Serverless Hosted API

Models deployed to Roboflow have a REST API available through which you can run inference on images. This deployment method is ideal for environments where you have a persistent internet connection on your deployment device.

By far the easiest way to get started is with Roboflow's managed services. You can jump straight to building without having to set up any infrastructure.

You can use the Serverless Hosted API:

Inference Server

Our Serverless Hosted API is powered by the Inference Server. This means you can easily switch between our Serverless Hosted API and self-hosting option and vice versa, as shown below:

from inference_sdk import InferenceHTTPClient

CLIENT = InferenceHTTPClient(
    # api_url="http://localhost:9001" # Self-hosted Inference server
    api_url="https://serverless.roboflow.com", # Our Serverless hosted API
    api_key="API_KEY" # optional to access your private models and data
)

result = CLIENT.infer("image.jpg", model_id="model-id/1")
print(result)

Serverless vs Dedicated

The Serverless Hosted API supports running Workflows on pre-trained and fine-tuned models, chaining models, basic logic, visualizations, and external integrations.

It supports cloud-hosted VLMs like ChatGPT and Anthropic Claude, but does not support running heavy models like Florence-2 or SAM 2. It also does not support streaming video.

The Serverless API scales down to zero when you're not using it (and up to infinity under load) with quick (a couple of seconds) cold-start time. You pay per model inference with no minimums. Roboflow's free tier credits may be used.

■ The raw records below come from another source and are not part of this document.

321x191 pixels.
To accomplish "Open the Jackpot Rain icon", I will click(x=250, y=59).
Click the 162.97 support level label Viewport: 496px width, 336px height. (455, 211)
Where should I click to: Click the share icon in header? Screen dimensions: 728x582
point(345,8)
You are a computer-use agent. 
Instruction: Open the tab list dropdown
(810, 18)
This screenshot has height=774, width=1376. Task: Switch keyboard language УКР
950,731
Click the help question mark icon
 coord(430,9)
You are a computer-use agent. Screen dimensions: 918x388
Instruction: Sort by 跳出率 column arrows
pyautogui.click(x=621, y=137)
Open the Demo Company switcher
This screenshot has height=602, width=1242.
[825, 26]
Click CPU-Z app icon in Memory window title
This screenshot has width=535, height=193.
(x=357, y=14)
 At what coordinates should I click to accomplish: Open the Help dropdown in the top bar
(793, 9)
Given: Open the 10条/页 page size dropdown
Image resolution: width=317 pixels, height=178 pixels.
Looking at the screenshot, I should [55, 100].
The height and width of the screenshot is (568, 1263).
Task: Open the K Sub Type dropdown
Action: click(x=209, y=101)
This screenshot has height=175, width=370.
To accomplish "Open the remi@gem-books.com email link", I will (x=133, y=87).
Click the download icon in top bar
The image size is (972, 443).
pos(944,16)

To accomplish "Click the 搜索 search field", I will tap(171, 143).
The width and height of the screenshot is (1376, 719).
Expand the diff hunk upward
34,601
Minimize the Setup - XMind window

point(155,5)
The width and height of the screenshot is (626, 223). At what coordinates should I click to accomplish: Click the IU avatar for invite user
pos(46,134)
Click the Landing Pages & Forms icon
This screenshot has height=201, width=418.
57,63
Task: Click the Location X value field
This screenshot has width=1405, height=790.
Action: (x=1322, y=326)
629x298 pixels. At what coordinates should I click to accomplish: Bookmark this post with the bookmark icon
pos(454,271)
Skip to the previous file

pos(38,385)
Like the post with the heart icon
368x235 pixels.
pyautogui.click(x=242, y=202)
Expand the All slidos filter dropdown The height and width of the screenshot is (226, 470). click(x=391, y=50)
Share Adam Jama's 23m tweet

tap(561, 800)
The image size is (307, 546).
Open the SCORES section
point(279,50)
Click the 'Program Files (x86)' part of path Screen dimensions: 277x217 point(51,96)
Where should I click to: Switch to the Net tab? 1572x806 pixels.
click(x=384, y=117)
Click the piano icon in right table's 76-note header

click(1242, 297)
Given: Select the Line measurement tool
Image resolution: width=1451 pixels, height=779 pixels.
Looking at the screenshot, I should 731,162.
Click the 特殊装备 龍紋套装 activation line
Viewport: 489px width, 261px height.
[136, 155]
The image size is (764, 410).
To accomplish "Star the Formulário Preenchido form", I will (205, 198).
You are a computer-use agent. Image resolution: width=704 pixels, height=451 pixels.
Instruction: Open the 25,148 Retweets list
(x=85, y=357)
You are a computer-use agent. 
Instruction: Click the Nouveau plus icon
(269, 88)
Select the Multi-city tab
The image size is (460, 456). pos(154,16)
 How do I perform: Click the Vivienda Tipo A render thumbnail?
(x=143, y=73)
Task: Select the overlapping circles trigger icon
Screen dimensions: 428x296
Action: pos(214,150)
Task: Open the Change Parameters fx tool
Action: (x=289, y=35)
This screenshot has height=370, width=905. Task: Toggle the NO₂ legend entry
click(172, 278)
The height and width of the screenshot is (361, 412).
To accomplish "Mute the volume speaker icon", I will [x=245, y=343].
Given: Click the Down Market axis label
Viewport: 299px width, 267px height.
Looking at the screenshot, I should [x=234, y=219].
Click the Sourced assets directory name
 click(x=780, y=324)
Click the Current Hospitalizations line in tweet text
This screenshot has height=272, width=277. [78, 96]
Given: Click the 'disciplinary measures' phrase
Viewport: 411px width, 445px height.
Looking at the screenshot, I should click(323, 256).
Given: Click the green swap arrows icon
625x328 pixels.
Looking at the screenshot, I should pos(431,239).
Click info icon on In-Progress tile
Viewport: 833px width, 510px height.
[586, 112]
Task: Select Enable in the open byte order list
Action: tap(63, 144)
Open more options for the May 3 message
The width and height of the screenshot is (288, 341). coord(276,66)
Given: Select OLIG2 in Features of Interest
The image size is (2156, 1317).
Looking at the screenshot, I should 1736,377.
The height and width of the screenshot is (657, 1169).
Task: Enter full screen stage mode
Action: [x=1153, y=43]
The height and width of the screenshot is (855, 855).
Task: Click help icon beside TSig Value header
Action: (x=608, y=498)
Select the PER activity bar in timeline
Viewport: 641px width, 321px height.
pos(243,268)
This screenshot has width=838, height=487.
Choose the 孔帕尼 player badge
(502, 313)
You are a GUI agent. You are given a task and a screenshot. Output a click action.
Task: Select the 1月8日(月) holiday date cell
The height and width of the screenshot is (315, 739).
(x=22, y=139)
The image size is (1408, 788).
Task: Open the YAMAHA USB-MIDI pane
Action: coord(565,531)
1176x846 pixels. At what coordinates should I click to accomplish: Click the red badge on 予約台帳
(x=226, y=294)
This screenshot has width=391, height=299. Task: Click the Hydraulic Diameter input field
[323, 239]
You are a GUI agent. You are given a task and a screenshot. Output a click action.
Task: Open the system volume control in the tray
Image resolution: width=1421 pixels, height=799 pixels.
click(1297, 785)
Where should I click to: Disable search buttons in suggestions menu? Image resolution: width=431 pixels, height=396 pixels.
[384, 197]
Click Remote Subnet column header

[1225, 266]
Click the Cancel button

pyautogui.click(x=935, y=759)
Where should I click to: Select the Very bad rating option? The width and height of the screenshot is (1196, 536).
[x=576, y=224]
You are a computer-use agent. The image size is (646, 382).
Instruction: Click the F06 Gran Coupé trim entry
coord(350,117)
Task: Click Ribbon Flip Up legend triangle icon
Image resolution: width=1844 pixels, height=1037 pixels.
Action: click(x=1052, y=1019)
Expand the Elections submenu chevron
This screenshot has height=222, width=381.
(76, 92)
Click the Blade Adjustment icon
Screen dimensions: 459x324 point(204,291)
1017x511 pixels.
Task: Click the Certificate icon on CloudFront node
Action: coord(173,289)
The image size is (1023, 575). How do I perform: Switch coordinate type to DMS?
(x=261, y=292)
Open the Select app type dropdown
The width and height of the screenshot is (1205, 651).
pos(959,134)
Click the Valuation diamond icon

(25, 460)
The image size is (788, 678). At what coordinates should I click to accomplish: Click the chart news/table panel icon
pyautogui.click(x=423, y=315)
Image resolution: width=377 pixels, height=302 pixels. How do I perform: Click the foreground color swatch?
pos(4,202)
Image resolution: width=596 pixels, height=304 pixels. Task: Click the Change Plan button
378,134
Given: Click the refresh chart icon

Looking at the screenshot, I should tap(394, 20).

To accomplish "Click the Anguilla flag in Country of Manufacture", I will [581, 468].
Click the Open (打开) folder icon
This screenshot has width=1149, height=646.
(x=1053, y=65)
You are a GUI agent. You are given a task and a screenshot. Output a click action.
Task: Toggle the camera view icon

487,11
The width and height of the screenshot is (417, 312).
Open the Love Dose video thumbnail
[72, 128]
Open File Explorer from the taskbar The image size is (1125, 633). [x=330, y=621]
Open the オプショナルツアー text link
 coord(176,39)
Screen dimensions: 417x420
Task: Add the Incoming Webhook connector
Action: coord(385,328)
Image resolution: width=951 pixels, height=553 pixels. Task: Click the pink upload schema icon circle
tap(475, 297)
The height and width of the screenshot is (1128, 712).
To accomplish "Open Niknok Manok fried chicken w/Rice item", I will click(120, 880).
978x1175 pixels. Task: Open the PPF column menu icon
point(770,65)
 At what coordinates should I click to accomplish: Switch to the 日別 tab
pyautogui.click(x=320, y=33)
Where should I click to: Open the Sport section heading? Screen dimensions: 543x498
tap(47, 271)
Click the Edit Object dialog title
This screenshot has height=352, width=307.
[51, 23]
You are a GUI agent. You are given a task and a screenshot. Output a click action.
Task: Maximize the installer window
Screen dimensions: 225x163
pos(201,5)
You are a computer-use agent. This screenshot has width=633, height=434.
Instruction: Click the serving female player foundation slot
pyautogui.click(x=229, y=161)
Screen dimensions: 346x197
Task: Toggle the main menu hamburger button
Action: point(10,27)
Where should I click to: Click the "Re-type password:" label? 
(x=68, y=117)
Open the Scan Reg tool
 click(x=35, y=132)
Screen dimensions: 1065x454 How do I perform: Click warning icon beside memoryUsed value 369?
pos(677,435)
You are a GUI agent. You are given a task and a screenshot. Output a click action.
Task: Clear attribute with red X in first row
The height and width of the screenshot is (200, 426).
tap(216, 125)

For heavier workloads, consider Dedicated Deployments which provide single-tenant virtual machines with optional GPU support.

Limits

Our Serverless Hosted API supports file uploads up to 20MB. You may run into limitations with higher resolution images. Should you run into an issue, please reach out to your enterprise support contact or post a message to the forum.

Large Images

In cases where requests are too large, we recommend downsizing any attached images. This usually will not result in poor performance as images are downsized regardless after they've been received on our servers to the input size that the model architecture accepts.

Some of our SDKs, like the Python SDK, automatically downsize images to the model architecture's input size before they are sent to the API.